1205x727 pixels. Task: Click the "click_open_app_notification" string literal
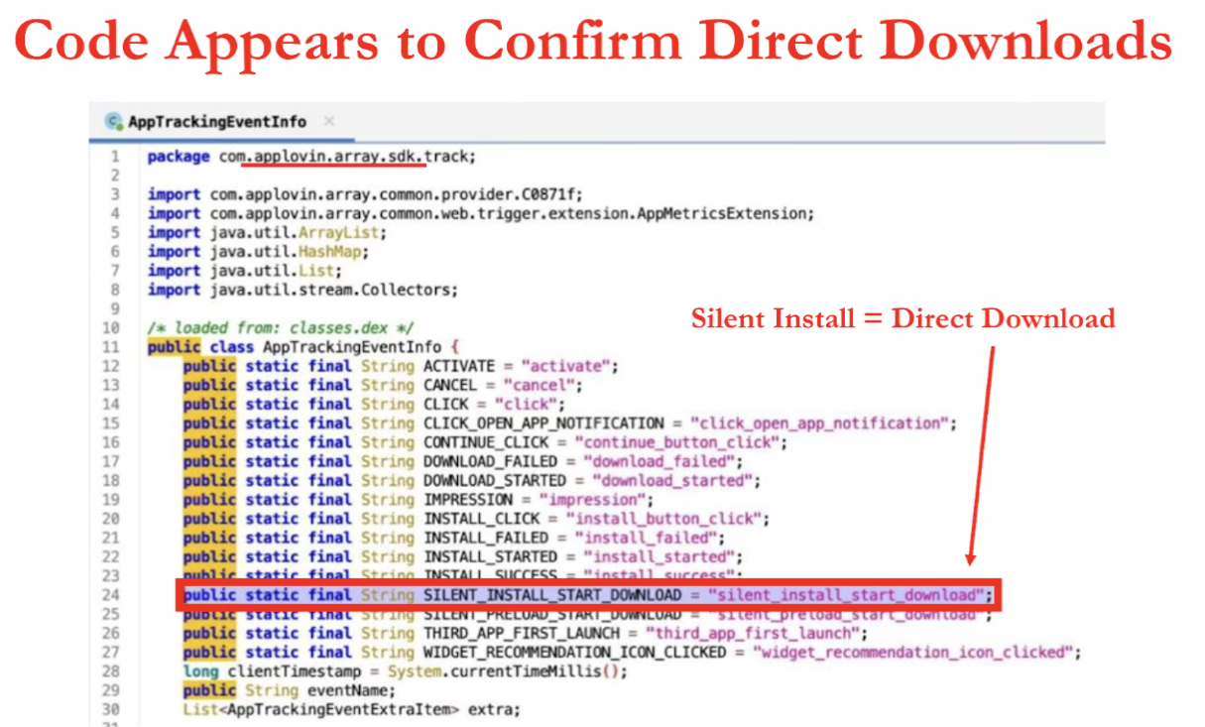pos(819,424)
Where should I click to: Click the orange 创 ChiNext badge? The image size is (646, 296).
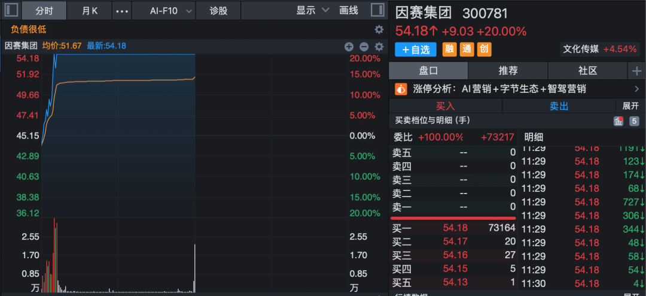[484, 50]
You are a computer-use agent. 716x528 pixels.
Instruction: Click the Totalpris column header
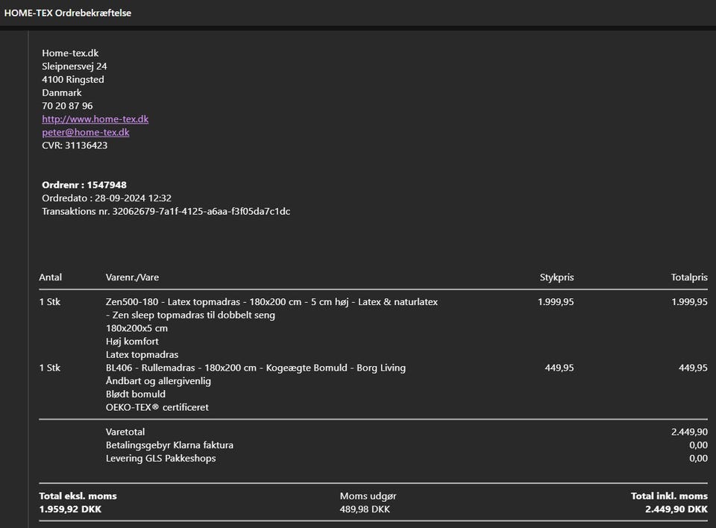point(688,277)
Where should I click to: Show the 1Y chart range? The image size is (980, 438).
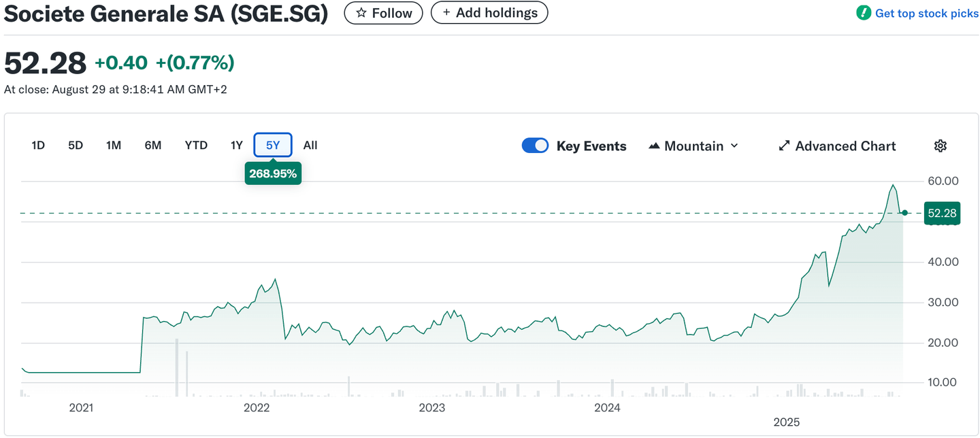click(x=236, y=145)
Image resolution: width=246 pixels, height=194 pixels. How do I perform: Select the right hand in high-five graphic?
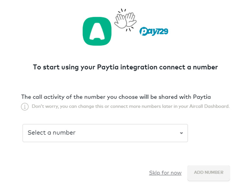pyautogui.click(x=131, y=20)
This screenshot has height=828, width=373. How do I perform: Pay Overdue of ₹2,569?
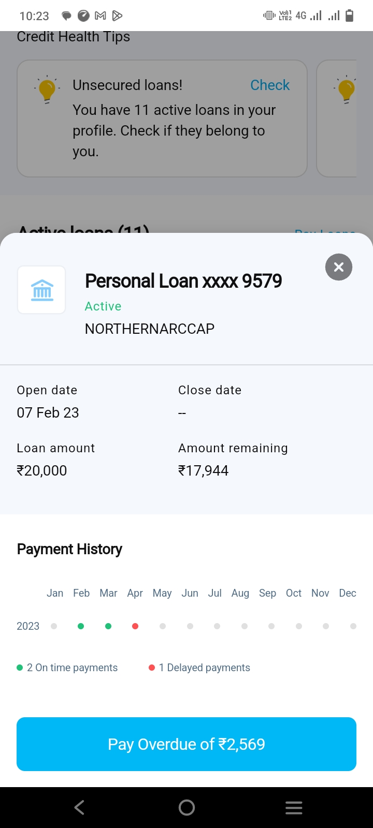pyautogui.click(x=187, y=744)
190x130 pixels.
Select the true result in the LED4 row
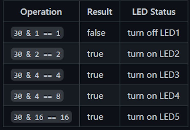[95, 96]
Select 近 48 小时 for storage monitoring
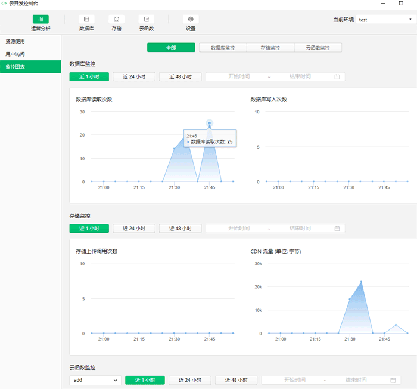This screenshot has height=389, width=417. (x=181, y=229)
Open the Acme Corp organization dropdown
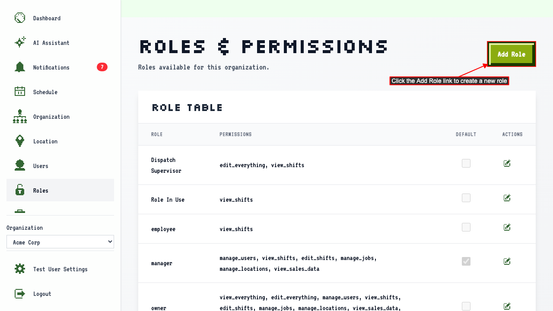 click(60, 242)
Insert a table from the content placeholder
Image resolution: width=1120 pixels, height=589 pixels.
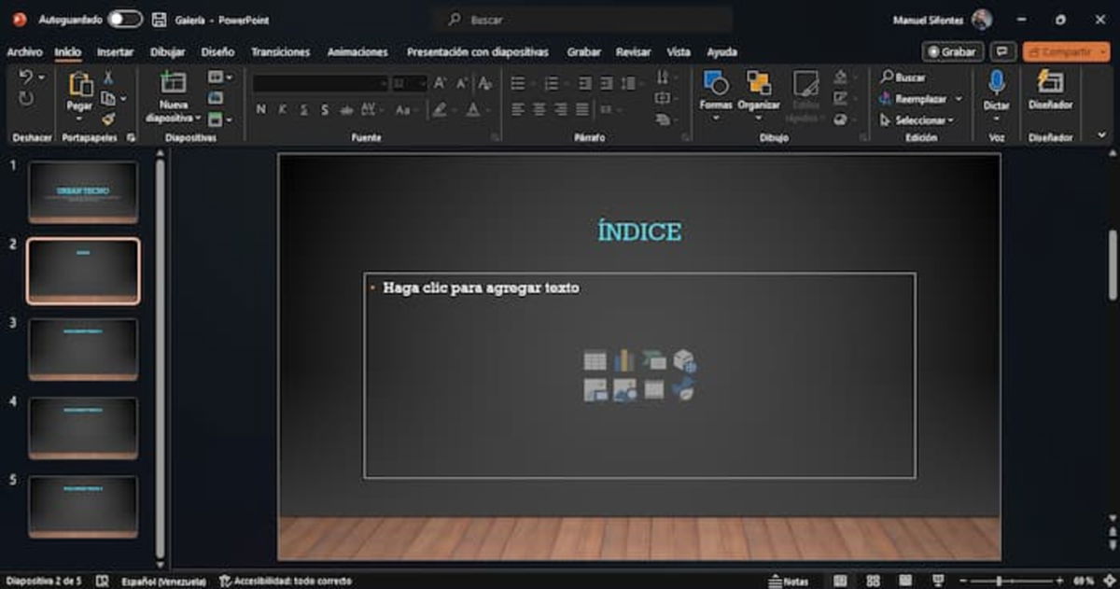coord(595,359)
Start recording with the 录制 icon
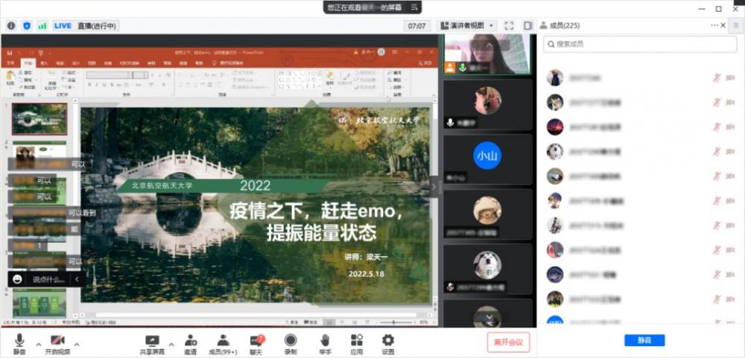 click(x=291, y=342)
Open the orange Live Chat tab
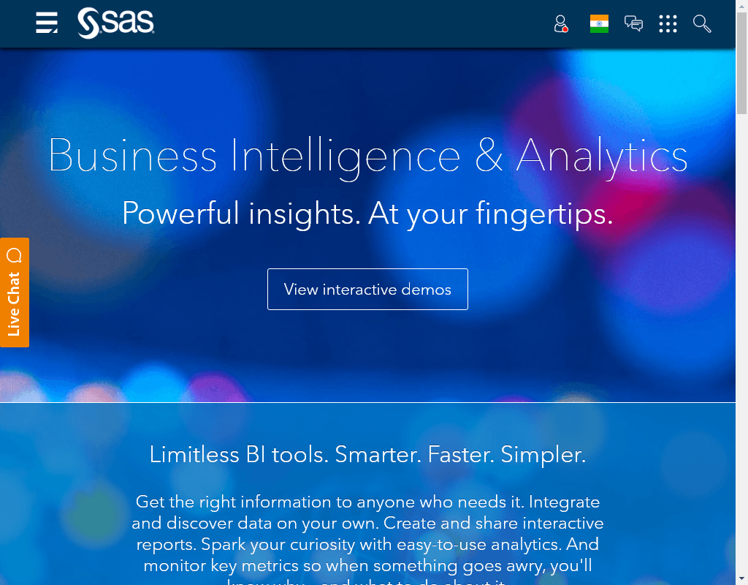The height and width of the screenshot is (585, 748). tap(15, 293)
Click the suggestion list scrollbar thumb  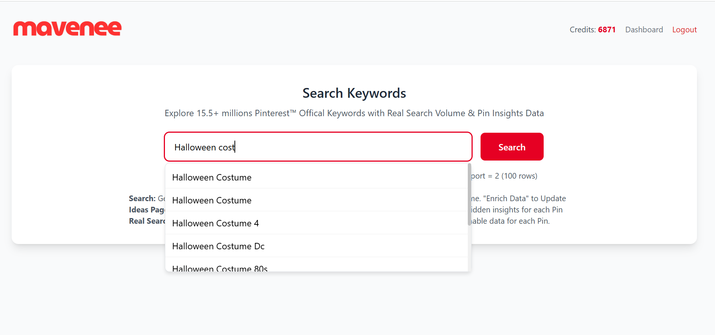tap(469, 194)
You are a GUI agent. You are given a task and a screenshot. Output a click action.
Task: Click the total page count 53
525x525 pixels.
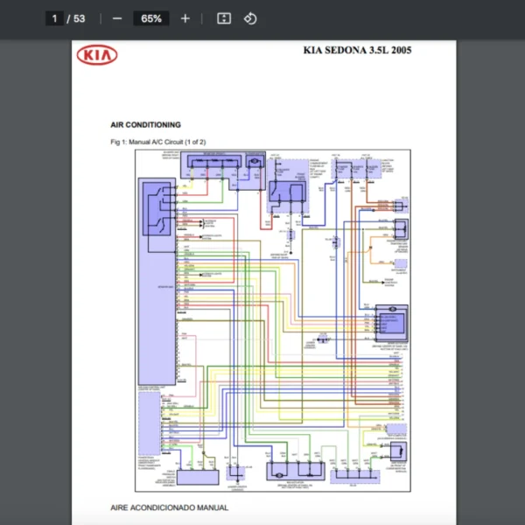point(80,18)
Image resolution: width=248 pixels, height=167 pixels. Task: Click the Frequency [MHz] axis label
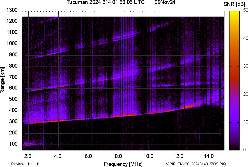point(123,164)
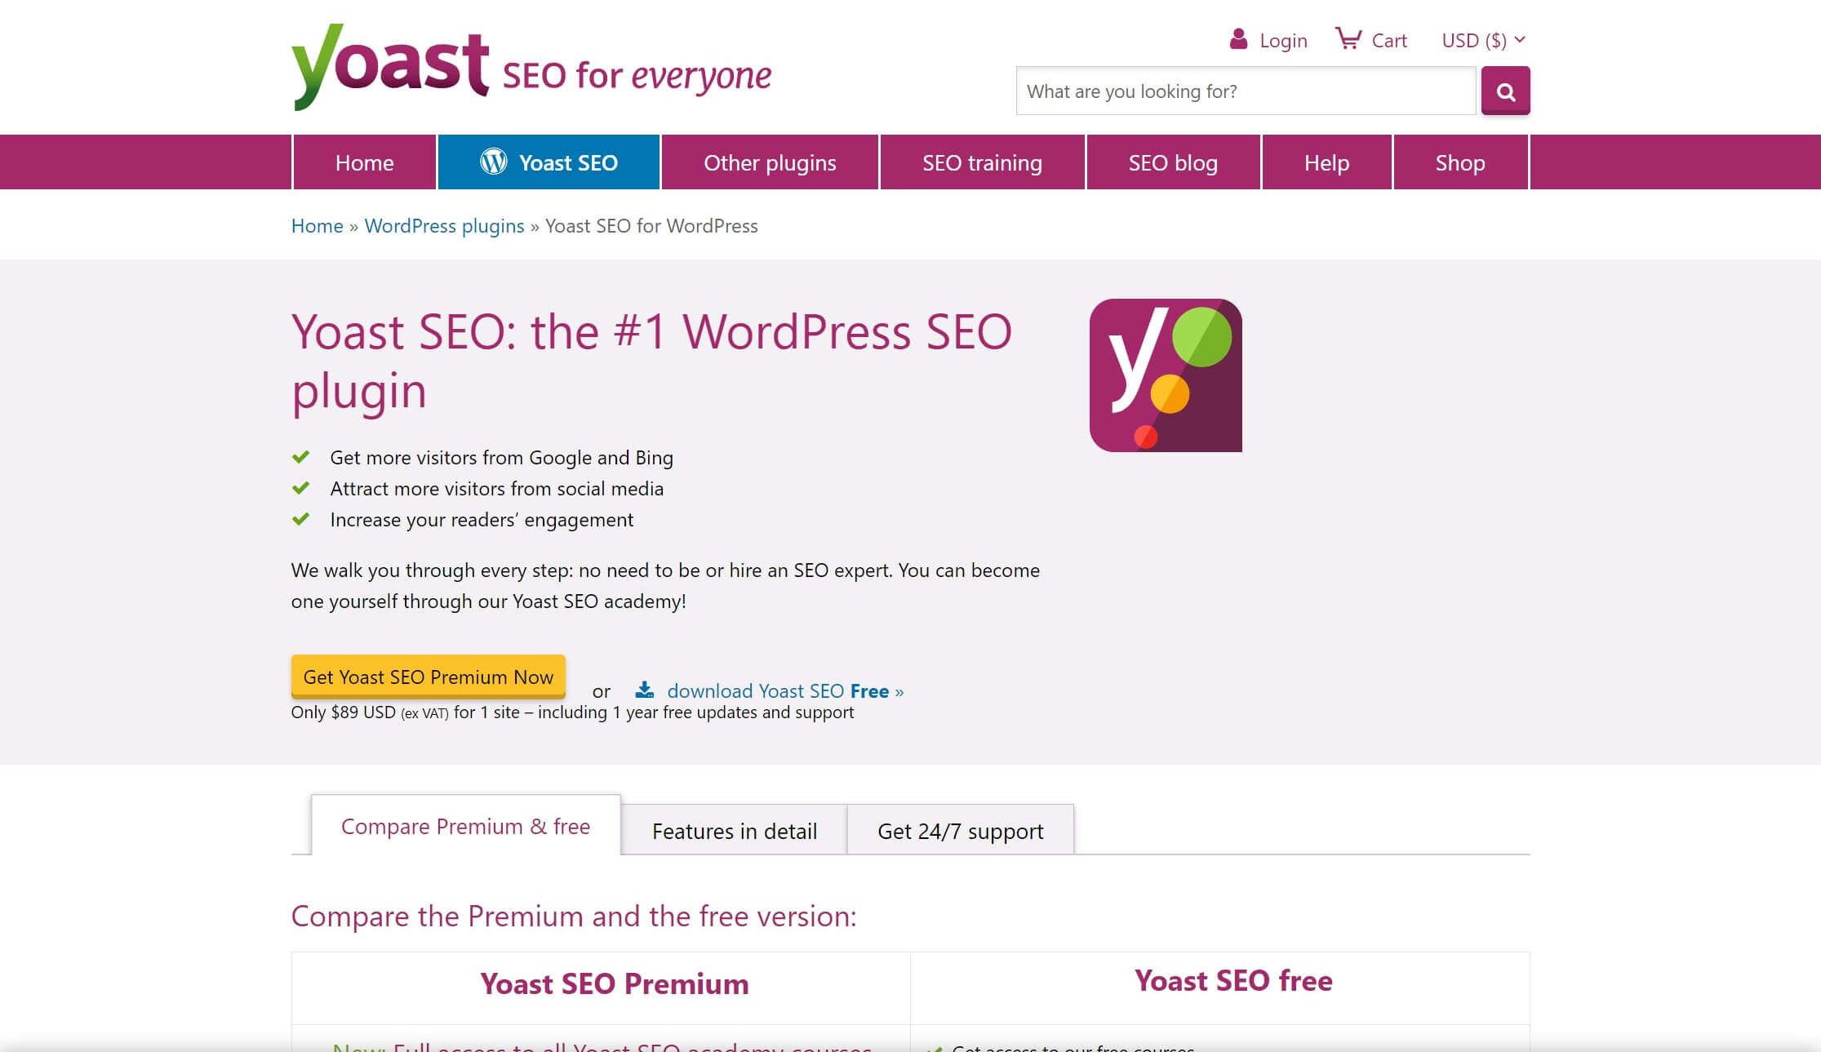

****************************************

Switch "Select" to "Choose" in the stretch of entries from the line containing "Image resolution: width=246" through the line containing "click(x=291, y=342)", and give those lines again with nothing else changed. Leave the pictures out.

Image resolution: width=246 pixels, height=194 pixels. How do I perform: Choose the right hand in high-five graphic?
pyautogui.click(x=131, y=20)
This screenshot has height=828, width=373. How do I perform: Pay Overdue of ₹2,569?
pyautogui.click(x=187, y=744)
190x130 pixels.
Choose the true result in the LED4 row
[95, 96]
Choose 近 48 小时 for storage monitoring
This screenshot has height=389, width=417. (x=181, y=229)
Open the Acme Corp organization dropdown
 click(60, 242)
Insert a table from the content placeholder
Image resolution: width=1120 pixels, height=589 pixels.
coord(595,359)
Start recording with the 录制 icon
 click(x=291, y=342)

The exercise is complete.